● **GIVEN PASSAGE**:
☆ ☆ ☆
---
name: Cost Observability and Monitoring
description: Techniques for gaining visibility into cloud spending, attributing costs to business units, and detecting financial anomalies.
---

# Cost Observability and Monitoring

## Overview

Cost Observability is the practice of extending traditional system observability (logs, metrics, traces) to include **Financial** data. It allows engineering teams to answer not just "Is the system healthy?" but "Is the system cost-effective?".

**Core Principle**: "Total spend is a vanity metric; cost per unit of work is a performance metric."

---

## 1. Key Cost Metrics to Track

The goal is to move from **Macro** visibility (the bill) to **Micro** visibility (the request).
☆ ☆ ☆
● **TASKS TO COMPLETE**:
A) From the cost observability page, extract the lines starting at "## Overview" and ending at "visibility (the request).".
B) Answer these questions using the cost observability page:
(i) Which three kinds of data make up traditional system observability?
(ii) What does the Core Principle call a vanity metric?
(iii) What does the section on key cost metrics pair with Micro visibility?

● **EXCERPTED DATA**:
☆ ☆ ☆
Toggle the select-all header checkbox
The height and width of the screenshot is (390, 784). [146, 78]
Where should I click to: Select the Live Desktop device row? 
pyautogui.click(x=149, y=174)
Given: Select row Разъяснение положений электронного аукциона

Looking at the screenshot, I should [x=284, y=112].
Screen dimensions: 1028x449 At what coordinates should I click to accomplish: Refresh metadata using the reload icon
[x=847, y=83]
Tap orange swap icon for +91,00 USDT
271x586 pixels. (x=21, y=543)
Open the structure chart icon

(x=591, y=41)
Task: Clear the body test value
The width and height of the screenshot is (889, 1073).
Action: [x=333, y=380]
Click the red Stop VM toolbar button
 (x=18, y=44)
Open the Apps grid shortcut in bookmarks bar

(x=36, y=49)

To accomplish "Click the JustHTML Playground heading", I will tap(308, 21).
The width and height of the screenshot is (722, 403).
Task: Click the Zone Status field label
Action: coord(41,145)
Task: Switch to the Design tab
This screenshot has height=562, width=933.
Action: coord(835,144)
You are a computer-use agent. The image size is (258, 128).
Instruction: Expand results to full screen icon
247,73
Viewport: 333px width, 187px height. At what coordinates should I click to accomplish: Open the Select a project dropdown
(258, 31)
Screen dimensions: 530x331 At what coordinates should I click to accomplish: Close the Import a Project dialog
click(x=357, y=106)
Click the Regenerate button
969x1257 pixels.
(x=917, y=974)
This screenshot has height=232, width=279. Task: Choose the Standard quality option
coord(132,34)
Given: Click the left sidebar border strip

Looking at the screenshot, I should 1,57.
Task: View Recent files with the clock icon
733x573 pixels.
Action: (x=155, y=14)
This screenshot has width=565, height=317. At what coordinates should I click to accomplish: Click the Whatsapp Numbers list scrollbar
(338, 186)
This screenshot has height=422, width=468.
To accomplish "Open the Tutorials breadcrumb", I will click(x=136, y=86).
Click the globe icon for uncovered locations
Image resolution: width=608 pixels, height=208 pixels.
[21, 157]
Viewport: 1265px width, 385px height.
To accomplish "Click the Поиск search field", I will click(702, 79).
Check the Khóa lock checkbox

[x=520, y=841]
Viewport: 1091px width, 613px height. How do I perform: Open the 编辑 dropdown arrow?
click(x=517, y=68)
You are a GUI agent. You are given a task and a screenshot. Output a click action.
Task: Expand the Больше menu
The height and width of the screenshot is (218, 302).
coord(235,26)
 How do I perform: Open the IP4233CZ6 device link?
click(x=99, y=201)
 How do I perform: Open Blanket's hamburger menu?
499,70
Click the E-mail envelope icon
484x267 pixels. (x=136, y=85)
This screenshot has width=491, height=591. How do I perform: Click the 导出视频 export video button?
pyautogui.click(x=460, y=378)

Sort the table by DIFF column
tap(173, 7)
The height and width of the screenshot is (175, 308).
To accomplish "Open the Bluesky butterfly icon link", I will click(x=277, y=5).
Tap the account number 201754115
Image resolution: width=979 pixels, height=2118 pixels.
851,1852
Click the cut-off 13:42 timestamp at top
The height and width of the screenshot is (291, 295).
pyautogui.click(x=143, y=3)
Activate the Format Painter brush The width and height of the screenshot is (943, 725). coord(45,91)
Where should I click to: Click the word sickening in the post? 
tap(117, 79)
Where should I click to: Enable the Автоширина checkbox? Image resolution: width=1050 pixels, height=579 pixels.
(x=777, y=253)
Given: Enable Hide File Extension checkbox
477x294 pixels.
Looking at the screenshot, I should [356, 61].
☆ ☆ ☆
● **ANSWERS GIVEN**:
A)
## Overview

Cost Observability is the practice of extending traditional system observability (logs, metrics, traces) to include **Financial** data. It allows engineering teams to answer not just "Is the system healthy?" but "Is the system cost-effective?".

**Core Principle**: "Total spend is a vanity metric; cost per unit of work is a performance metric."

---

## 1. Key Cost Metrics to Track

The goal is to move from **Macro** visibility (the bill) to **Micro** visibility (the request).

B)
(i) Logs, metrics, and traces.
(ii) Total spend.
(iii) The request.